--- Records shown Enclosed Below ---

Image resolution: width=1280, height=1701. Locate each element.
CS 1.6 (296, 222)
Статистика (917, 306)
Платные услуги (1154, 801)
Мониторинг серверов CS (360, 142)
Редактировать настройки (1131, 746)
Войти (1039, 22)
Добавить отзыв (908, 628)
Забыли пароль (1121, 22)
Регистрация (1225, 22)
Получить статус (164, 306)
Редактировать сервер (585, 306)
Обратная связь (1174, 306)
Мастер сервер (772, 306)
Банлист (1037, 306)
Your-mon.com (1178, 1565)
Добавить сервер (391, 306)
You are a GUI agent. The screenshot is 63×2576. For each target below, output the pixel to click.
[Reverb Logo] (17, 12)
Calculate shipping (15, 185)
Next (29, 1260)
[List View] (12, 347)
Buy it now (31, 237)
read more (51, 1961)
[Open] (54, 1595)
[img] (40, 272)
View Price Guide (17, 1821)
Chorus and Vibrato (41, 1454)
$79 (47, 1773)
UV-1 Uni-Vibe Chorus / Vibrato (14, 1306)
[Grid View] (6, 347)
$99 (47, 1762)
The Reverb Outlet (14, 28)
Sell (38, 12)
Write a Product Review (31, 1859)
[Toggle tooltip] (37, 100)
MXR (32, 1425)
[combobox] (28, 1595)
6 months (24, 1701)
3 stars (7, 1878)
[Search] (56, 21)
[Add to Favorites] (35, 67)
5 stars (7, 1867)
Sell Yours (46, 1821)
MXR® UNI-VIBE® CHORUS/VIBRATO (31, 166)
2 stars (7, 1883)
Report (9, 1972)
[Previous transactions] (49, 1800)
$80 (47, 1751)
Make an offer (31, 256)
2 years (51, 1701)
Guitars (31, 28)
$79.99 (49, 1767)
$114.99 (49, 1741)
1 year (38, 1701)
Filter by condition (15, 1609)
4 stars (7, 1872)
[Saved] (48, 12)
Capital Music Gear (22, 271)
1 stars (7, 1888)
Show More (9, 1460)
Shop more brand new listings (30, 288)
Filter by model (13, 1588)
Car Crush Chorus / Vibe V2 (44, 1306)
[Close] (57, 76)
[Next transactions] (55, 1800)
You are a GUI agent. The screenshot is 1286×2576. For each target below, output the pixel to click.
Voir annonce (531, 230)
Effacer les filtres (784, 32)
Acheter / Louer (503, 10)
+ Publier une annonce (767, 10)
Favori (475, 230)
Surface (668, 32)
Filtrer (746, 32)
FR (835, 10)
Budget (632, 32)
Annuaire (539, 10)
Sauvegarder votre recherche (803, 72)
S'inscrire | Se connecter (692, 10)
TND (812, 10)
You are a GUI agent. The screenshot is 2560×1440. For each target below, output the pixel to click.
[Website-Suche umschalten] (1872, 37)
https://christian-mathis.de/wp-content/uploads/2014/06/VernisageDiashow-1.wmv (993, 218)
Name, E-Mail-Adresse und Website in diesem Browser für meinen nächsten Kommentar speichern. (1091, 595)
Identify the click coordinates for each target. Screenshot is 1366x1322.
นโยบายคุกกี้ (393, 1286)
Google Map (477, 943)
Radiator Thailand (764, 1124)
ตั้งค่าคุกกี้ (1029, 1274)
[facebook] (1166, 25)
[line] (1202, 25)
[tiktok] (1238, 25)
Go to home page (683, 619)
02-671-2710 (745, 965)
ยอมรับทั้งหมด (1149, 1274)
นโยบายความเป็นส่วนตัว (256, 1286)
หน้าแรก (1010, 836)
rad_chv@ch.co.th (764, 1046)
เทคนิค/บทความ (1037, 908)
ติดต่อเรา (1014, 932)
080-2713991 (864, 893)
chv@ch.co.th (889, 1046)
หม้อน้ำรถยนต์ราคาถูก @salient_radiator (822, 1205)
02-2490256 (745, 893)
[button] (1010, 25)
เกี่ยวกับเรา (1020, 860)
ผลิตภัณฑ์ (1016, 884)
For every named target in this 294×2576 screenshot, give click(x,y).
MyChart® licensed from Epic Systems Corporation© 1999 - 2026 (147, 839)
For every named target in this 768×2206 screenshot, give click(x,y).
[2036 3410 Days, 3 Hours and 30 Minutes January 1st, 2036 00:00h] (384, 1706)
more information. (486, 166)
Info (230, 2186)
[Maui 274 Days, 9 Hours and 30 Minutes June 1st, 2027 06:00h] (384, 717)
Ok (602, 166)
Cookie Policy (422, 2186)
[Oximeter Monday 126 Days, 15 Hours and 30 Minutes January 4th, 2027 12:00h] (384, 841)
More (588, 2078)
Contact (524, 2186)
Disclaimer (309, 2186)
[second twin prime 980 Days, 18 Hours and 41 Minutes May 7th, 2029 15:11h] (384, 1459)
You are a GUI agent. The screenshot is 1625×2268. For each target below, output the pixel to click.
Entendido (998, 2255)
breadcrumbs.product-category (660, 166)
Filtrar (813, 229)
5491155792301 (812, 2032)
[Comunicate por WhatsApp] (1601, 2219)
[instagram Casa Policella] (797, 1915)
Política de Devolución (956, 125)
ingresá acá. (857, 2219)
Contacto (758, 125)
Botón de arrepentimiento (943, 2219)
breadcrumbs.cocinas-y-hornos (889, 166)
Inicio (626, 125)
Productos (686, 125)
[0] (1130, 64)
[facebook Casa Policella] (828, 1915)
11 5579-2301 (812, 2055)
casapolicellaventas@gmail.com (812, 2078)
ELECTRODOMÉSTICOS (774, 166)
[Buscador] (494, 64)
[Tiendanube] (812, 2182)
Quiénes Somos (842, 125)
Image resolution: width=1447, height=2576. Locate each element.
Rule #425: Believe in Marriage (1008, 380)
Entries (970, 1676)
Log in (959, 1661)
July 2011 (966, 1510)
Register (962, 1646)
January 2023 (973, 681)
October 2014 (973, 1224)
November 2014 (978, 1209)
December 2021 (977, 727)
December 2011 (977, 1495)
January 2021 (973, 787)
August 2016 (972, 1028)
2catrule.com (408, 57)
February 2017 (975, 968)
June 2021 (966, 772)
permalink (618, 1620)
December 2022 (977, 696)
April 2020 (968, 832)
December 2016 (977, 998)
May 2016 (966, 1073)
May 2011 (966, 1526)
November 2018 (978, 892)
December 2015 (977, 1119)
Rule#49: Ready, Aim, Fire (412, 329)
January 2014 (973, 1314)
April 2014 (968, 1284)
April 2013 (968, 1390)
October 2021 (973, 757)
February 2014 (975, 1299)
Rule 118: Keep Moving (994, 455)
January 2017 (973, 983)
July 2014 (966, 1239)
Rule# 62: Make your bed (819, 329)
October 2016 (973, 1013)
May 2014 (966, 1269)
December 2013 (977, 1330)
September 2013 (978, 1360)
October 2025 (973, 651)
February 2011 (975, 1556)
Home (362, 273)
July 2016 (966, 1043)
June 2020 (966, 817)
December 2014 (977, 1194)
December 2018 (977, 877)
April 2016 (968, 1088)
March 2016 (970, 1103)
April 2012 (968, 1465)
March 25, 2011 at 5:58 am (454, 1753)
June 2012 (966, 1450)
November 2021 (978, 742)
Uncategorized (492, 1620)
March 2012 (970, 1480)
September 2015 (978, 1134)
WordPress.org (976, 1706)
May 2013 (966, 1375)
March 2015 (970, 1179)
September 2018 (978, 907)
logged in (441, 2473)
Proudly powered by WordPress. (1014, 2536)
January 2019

--- End of Enclosed Records shown ---

• What the task asks
Word for word, restate the entries that appear above.

• Reply to the task
Image resolution: width=1280, height=1701. Locate each element.
CS 1.6 (296, 222)
Статистика (917, 306)
Платные услуги (1154, 801)
Мониторинг серверов CS (360, 142)
Редактировать настройки (1131, 746)
Войти (1039, 22)
Добавить отзыв (908, 628)
Забыли пароль (1121, 22)
Регистрация (1225, 22)
Получить статус (164, 306)
Редактировать сервер (585, 306)
Обратная связь (1174, 306)
Мастер сервер (772, 306)
Банлист (1037, 306)
Your-mon.com (1178, 1565)
Добавить сервер (391, 306)
You are a GUI agent. The screenshot is 63×2576. For each target below, output the pixel to click.
[Reverb Logo] (17, 12)
Calculate shipping (15, 185)
Next (29, 1260)
[List View] (12, 347)
Buy it now (31, 237)
read more (51, 1961)
[Open] (54, 1595)
[img] (40, 272)
View Price Guide (17, 1821)
Chorus and Vibrato (41, 1454)
$79 (47, 1773)
UV-1 Uni-Vibe Chorus / Vibrato (14, 1306)
[Grid View] (6, 347)
$99 (47, 1762)
The Reverb Outlet (14, 28)
Sell (38, 12)
Write a Product Review (31, 1859)
[Toggle tooltip] (37, 100)
MXR (32, 1425)
[combobox] (28, 1595)
6 months (24, 1701)
3 stars (7, 1878)
[Search] (56, 21)
[Add to Favorites] (35, 67)
5 stars (7, 1867)
Sell Yours (46, 1821)
MXR® UNI-VIBE® CHORUS/VIBRATO (31, 166)
2 stars (7, 1883)
Report (9, 1972)
[Previous transactions] (49, 1800)
$80 (47, 1751)
Make an offer (31, 256)
2 years (51, 1701)
Guitars (31, 28)
$79.99 (49, 1767)
$114.99 (49, 1741)
1 year (38, 1701)
Filter by condition (15, 1609)
4 stars (7, 1872)
[Saved] (48, 12)
Capital Music Gear (22, 271)
1 stars (7, 1888)
Show More (9, 1460)
Shop more brand new listings (30, 288)
Filter by model (13, 1588)
Car Crush Chorus / Vibe V2 (44, 1306)
[Close] (57, 76)
[Next transactions] (55, 1800)
You are a GUI agent. The screenshot is 1286×2576. For each target below, output the pixel to click.
Voir annonce (531, 230)
Effacer les filtres (784, 32)
Acheter / Louer (503, 10)
+ Publier une annonce (767, 10)
Favori (475, 230)
Surface (668, 32)
Filtrer (746, 32)
FR (835, 10)
Budget (632, 32)
Annuaire (539, 10)
Sauvegarder votre recherche (803, 72)
S'inscrire | Se connecter (692, 10)
TND (812, 10)
You are a GUI agent. The screenshot is 2560×1440. For each target below, output the pixel to click.
[Website-Suche umschalten] (1872, 37)
https://christian-mathis.de/wp-content/uploads/2014/06/VernisageDiashow-1.wmv (993, 218)
Name, E-Mail-Adresse und Website in diesem Browser für meinen nächsten Kommentar speichern. (1091, 595)
Identify the click coordinates for each target. Screenshot is 1366x1322.
นโยบายคุกกี้ (393, 1286)
Google Map (477, 943)
Radiator Thailand (764, 1124)
ตั้งค่าคุกกี้ (1029, 1274)
[facebook] (1166, 25)
[line] (1202, 25)
[tiktok] (1238, 25)
Go to home page (683, 619)
02-671-2710 (745, 965)
ยอมรับทั้งหมด (1149, 1274)
นโยบายความเป็นส่วนตัว (256, 1286)
หน้าแรก (1010, 836)
rad_chv@ch.co.th (764, 1046)
เทคนิค/บทความ (1037, 908)
ติดต่อเรา (1014, 932)
080-2713991 (864, 893)
chv@ch.co.th (889, 1046)
หม้อน้ำรถยนต์ราคาถูก @salient_radiator (822, 1205)
02-2490256 (745, 893)
[button] (1010, 25)
เกี่ยวกับเรา (1020, 860)
ผลิตภัณฑ์ (1016, 884)
For every named target in this 294×2576 screenshot, give click(x,y).
MyChart® licensed from Epic Systems Corporation© 1999 - 2026 (147, 839)
For every named target in this 768×2206 screenshot, give click(x,y).
[2036 3410 Days, 3 Hours and 30 Minutes January 1st, 2036 00:00h] (384, 1706)
more information. (486, 166)
Info (230, 2186)
[Maui 274 Days, 9 Hours and 30 Minutes June 1st, 2027 06:00h] (384, 717)
Ok (602, 166)
Cookie Policy (422, 2186)
[Oximeter Monday 126 Days, 15 Hours and 30 Minutes January 4th, 2027 12:00h] (384, 841)
More (588, 2078)
Contact (524, 2186)
Disclaimer (309, 2186)
[second twin prime 980 Days, 18 Hours and 41 Minutes May 7th, 2029 15:11h] (384, 1459)
You are a GUI agent. The screenshot is 1625×2268. For each target below, output the pixel to click.
Entendido (998, 2255)
breadcrumbs.product-category (660, 166)
Filtrar (813, 229)
5491155792301 (812, 2032)
[Comunicate por WhatsApp] (1601, 2219)
[instagram Casa Policella] (797, 1915)
Política de Devolución (956, 125)
ingresá acá. (857, 2219)
Contacto (758, 125)
Botón de arrepentimiento (943, 2219)
breadcrumbs.cocinas-y-hornos (889, 166)
Inicio (626, 125)
Productos (686, 125)
[0] (1130, 64)
[facebook Casa Policella] (828, 1915)
11 5579-2301 (812, 2055)
casapolicellaventas@gmail.com (812, 2078)
ELECTRODOMÉSTICOS (774, 166)
[Buscador] (494, 64)
[Tiendanube] (812, 2182)
Quiénes Somos (842, 125)
Image resolution: width=1447, height=2576. Locate each element.
Rule #425: Believe in Marriage (1008, 380)
Entries (970, 1676)
Log in (959, 1661)
July 2011 (966, 1510)
Register (962, 1646)
January 2023 (973, 681)
October 2014 (973, 1224)
November 2014 (978, 1209)
December 2021 (977, 727)
December 2011 (977, 1495)
January 2021 (973, 787)
August 2016 (972, 1028)
2catrule.com (408, 57)
February 2017 (975, 968)
June 2021 (966, 772)
permalink (618, 1620)
December 2022 (977, 696)
April 2020 (968, 832)
December 2016 (977, 998)
May 2016 (966, 1073)
May 2011 (966, 1526)
November 2018 (978, 892)
December 2015 (977, 1119)
Rule#49: Ready, Aim, Fire (412, 329)
January 2014 (973, 1314)
April 2014 (968, 1284)
April 2013 (968, 1390)
October 2021 (973, 757)
February 2014 (975, 1299)
Rule 118: Keep Moving (994, 455)
January 2017 (973, 983)
July 2014 (966, 1239)
Rule# 62: Make your bed (819, 329)
October 2016 (973, 1013)
May 2014 (966, 1269)
December 2013 (977, 1330)
September 2013 (978, 1360)
October 2025 (973, 651)
February 2011 (975, 1556)
Home (362, 273)
July 2016 (966, 1043)
June 2020 (966, 817)
December 2014 (977, 1194)
December 2018 (977, 877)
April 2016 (968, 1088)
March 2016 (970, 1103)
April 2012 (968, 1465)
March 25, 2011 at 5:58 am (454, 1753)
June 2012 (966, 1450)
November 2021 (978, 742)
Uncategorized (492, 1620)
March 2012 (970, 1480)
September 2015 (978, 1134)
WordPress.org (976, 1706)
May 2013 (966, 1375)
March 2015 (970, 1179)
September 2018 (978, 907)
logged in (441, 2473)
Proudly powered by WordPress. (1014, 2536)
January 2019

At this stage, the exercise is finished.